I hate confrontation, but I’m not afraid of it anymore.
I dislike personal interaction with anyone but close friends, but I’ve gotten used to it.
And there are things I can’t just mutely accept anymore. Especially now that I have seen what that acceptance leads to.

Ways I Have Failed

*It’s 1982. My older sister and I are staying with my aunt and uncle for the summer while my parents go to Europe. I want my uncle to run D&D for us. My sister isn’t particularly interested in playing. I cajole. I beg. I pressure her into playing the game. She hates it. Despite being a brilliant part of fandom, she never touches rpgs ever again.

*It’s 1984. On another family trip, some older kids of friends of my parents invite me into their D&D game. It’s three other boys, and one girl. My character is encouraged by all the boys to rape the girl’s character – because they aren’t allowed to. I refuse, and get kicked out of the game, but tell no one. I don’t even remember their names anymore.

*It’s 1987. The woman who will someday be my wife recounts how her first game group sacrificed her first character to a volcano, then decided to gang-rape her character because their Twilight 2000 campaign got boring. She doesn’t play with them anymore. It doesn’t even occur to me that *someone* might play with them again.

*It’s 1992. At a live action RPG session, I am asked by still-underage women to stand in front of their tent while they change costumes, so they feel safe. I do. I feel good about myself. I don’t wonder why they don’t feel safe to begin with. I never investigate. I never try to find a way to make a safer environment,. I never even make sure there is someone they trust around in future games.

*It’s 1995. A woman tells me she doesn’t want to play in my paramilitary Hero System game anymore. I am offended. I let her know she is free to not play. I never ask why.

*It’s 1998. I get my first article published in Dragon Magazine. I feel great about it. A woman I know mentions she’s been trying to get published for three years, while I got published on my very first try. I assume it’s because I am better than her. I assume we exist on an absolute level playing field. I don’t even question that narrative in my head.

*It’s 2000. I write my first work as an employee of Wizards of the Coast. My manager calls me in. I have created a damsel-in-distress story. It’s clichéd and, worse, belittling. But he’s careful to make sure I know it’s good, and this is only a small concern. We change the gender of a single character. I’m annoyed my story won’t happen the way I saw it in my head.

*It’s 2002. I am running demos of Forbidden Kingdom at Gen Con. Two women come up and want to play together, but I only have one seat left at my table. There’s plenty of room. I refuse to seat them both. They leave the game room.

*It’s 2009. I’m part of Super Genius Games. I’m not even thinking about the art we use in our all-white, all-male game company, until someone calls us on it.

*It’s 2014. I’m developing an adventure.

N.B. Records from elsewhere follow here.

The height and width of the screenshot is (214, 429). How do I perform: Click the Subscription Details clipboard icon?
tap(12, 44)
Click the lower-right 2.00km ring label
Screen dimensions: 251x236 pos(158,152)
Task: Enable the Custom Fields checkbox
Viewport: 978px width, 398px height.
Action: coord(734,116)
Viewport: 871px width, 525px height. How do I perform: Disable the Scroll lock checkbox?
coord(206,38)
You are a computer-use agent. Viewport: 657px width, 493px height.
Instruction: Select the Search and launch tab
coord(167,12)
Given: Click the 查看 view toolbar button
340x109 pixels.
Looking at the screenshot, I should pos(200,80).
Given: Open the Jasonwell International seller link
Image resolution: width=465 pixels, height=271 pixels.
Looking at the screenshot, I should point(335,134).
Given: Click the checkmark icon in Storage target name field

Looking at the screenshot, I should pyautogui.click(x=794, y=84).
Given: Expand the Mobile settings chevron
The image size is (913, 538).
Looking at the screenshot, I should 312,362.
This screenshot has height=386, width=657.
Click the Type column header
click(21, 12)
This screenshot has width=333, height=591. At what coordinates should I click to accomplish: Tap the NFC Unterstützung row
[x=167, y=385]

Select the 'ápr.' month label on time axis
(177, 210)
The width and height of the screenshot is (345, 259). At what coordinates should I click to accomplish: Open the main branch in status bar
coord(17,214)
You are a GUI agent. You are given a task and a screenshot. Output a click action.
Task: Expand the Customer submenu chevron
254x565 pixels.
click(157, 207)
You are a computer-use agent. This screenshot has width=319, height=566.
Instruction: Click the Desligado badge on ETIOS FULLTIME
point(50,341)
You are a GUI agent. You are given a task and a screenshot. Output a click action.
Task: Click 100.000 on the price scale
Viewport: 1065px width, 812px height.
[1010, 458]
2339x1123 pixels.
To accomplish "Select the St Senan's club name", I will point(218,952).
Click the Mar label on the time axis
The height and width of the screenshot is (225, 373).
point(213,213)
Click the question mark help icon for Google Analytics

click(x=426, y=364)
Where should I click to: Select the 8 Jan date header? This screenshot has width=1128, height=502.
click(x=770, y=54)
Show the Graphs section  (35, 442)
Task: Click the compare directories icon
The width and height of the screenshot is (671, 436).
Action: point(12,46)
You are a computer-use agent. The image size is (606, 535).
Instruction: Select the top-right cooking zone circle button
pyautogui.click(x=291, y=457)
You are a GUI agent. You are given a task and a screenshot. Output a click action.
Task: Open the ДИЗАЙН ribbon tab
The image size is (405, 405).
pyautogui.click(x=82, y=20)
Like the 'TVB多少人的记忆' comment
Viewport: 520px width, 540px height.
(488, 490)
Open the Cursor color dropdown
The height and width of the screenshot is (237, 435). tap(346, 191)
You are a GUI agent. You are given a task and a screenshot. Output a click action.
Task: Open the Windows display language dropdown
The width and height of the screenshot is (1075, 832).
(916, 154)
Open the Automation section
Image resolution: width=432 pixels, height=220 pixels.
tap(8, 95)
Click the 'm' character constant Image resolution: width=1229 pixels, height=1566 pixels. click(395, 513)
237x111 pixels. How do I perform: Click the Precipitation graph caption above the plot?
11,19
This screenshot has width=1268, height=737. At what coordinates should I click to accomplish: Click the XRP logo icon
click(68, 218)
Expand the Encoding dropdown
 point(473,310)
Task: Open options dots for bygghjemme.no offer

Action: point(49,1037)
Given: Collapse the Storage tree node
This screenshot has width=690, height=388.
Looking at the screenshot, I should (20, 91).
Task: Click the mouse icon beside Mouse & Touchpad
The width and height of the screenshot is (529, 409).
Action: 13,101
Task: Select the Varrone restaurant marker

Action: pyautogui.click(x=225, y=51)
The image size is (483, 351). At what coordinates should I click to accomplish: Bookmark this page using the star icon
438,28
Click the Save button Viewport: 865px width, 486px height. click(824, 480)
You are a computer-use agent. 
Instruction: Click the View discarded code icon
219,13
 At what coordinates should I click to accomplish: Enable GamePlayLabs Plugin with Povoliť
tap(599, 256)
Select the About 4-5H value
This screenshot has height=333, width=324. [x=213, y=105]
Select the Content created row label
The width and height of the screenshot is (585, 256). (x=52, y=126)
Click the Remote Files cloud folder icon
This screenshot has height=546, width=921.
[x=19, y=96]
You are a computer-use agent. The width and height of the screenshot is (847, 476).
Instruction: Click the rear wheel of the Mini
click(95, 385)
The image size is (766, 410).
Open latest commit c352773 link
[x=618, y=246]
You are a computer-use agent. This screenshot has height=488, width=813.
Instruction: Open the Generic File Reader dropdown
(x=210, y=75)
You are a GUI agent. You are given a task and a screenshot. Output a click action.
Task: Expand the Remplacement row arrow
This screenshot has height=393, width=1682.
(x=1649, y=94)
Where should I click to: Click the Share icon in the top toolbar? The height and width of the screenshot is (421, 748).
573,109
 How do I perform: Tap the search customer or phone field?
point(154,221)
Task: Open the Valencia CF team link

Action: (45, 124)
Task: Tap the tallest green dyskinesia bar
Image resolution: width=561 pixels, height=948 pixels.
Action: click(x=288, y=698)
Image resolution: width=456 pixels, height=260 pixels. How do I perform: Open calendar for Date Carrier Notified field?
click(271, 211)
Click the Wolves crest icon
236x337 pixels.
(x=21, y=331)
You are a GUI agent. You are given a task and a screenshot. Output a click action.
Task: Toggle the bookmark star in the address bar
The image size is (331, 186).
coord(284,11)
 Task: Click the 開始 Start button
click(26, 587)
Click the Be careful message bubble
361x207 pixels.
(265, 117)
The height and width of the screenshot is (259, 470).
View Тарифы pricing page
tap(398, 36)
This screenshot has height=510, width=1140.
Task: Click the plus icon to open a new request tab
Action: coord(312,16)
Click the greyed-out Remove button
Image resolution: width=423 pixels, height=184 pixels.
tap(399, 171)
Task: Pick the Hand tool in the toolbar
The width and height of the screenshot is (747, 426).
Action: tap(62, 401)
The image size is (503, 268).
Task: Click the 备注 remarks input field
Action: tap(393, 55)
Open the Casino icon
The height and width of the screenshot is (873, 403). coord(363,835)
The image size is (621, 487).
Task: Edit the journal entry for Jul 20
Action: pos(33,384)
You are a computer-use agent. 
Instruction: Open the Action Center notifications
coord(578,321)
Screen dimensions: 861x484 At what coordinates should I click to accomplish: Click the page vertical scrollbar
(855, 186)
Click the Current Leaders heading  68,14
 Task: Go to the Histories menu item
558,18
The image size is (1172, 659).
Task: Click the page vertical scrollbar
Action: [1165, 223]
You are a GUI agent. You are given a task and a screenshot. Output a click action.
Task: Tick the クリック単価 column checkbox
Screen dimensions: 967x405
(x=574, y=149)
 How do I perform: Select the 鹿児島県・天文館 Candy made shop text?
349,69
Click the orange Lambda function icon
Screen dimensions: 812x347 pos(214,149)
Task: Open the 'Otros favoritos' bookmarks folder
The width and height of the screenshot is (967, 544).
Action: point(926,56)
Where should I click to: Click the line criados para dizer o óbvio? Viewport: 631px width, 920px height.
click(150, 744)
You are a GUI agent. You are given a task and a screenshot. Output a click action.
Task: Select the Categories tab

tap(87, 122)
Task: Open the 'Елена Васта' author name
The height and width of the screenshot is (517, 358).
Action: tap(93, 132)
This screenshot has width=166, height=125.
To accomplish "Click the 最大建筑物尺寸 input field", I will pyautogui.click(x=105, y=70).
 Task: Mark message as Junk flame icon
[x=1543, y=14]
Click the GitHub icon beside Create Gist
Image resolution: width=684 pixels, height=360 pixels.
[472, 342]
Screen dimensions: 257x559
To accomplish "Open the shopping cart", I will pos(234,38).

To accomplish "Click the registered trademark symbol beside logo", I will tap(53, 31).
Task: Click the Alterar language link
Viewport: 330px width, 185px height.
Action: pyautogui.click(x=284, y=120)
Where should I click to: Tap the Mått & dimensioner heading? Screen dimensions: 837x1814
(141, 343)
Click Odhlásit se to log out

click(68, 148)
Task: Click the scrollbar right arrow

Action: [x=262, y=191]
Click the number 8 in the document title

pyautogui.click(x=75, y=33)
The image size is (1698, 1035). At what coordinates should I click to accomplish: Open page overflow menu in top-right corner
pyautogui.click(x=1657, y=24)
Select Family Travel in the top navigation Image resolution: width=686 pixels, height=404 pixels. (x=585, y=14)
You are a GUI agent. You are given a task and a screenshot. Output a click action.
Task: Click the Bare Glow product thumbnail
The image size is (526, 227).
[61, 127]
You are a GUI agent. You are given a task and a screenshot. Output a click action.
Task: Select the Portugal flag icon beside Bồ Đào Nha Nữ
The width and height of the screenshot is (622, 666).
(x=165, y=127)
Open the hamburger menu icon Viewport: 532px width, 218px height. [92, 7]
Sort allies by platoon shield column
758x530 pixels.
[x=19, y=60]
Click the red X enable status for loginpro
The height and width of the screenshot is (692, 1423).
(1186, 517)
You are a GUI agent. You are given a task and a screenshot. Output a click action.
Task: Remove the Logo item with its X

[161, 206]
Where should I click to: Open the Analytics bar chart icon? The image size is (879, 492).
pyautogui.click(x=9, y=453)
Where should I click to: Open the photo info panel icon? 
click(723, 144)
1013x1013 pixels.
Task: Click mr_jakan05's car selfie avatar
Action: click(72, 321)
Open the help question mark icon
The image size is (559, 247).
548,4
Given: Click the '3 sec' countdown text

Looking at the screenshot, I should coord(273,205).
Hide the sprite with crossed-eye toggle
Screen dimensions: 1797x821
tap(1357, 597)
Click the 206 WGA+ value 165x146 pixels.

After I am done, an editor brings up that a major plot point concerns her. It’s super skeevy. She has to explain why.
She’s right. We change it.

I am sure there are scores of occasions where I was part of the problem that I don’t remember. Hell, in most cases I may not have noticed. And that’s a huge part of why this is such a big problem. I get to live in a safe version of the game world that the women who are my mentors, employers, colleagues, friends, patrons, and employees don’t.
And this is mostly a list of sins of omission, though that doesn’t make them any better. Like full-blown rapists, sexual abusers, and even common-variety bullies, the people who *actively* assault and harass women and minorities are amazingly good at knowing when they will, and won’t get away with those actions.

If you haven’t seen it that’s not because it’s not happening. It’s because they know to stay on the fringes of your vision.

Which means if you are actually dedicated to a safe and fair hobbyspace, not being an abusive asshole yourself isn’t good enough. You have to do more.